Problem details:
Among the records that follow, find the line with "Open the Vorgangsübersicht tab icon" and the line with "Screen dimensions: 638x511". Set down those lines and all lines between them exactly, without adding anything.

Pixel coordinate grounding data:

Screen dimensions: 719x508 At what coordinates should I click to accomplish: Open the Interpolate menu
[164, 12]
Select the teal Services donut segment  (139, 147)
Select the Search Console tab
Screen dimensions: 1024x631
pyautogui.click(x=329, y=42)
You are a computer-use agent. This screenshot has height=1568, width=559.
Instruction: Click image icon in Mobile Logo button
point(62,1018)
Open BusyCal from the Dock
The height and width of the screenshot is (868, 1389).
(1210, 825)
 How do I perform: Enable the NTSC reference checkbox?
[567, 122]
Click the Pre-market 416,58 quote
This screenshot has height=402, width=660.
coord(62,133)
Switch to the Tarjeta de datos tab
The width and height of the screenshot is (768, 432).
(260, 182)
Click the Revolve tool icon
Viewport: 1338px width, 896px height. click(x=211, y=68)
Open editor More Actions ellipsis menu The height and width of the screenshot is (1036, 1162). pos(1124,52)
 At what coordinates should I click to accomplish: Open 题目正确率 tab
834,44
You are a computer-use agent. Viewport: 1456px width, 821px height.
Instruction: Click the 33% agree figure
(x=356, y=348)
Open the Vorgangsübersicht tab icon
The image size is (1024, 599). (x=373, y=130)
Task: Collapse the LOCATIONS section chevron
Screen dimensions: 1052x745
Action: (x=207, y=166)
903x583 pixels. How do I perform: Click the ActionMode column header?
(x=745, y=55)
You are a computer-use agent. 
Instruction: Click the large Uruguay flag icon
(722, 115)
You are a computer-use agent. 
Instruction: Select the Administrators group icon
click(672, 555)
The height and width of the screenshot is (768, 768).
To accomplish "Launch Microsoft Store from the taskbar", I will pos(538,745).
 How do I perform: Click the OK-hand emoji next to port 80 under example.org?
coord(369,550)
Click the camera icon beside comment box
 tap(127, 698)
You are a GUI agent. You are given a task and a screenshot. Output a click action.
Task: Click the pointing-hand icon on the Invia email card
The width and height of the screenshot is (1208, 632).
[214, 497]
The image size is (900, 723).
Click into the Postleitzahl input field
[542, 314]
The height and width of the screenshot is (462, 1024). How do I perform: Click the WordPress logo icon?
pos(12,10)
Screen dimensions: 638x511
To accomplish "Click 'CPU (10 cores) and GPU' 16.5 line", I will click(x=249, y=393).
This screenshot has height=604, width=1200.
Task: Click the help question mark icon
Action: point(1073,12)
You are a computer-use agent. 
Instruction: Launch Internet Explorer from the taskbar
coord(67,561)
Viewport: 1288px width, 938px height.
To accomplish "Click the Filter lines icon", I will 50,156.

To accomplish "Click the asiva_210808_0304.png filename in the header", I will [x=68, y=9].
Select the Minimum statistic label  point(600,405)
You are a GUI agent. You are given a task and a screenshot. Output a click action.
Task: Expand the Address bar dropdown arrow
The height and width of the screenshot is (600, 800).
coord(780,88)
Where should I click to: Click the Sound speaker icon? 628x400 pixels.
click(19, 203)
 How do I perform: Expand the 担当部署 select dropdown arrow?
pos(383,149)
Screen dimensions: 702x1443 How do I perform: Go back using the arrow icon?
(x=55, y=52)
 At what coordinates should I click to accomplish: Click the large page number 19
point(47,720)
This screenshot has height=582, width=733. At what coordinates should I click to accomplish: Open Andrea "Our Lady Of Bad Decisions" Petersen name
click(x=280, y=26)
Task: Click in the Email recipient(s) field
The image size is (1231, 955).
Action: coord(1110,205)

Response box:
Open the Vorgangsübersicht tab icon
The image size is (1024, 599). (x=373, y=130)
Task: Collapse the LOCATIONS section chevron
Screen dimensions: 1052x745
Action: (x=207, y=166)
903x583 pixels. How do I perform: Click the ActionMode column header?
(x=745, y=55)
You are a computer-use agent. 
Instruction: Click the large Uruguay flag icon
(722, 115)
You are a computer-use agent. 
Instruction: Select the Administrators group icon
click(672, 555)
The height and width of the screenshot is (768, 768).
To accomplish "Launch Microsoft Store from the taskbar", I will pos(538,745).
 How do I perform: Click the OK-hand emoji next to port 80 under example.org?
coord(369,550)
Click the camera icon beside comment box
 tap(127, 698)
You are a GUI agent. You are given a task and a screenshot. Output a click action.
Task: Click the pointing-hand icon on the Invia email card
The width and height of the screenshot is (1208, 632).
[214, 497]
The image size is (900, 723).
Click into the Postleitzahl input field
[542, 314]
The height and width of the screenshot is (462, 1024). How do I perform: Click the WordPress logo icon?
pos(12,10)
Screen dimensions: 638x511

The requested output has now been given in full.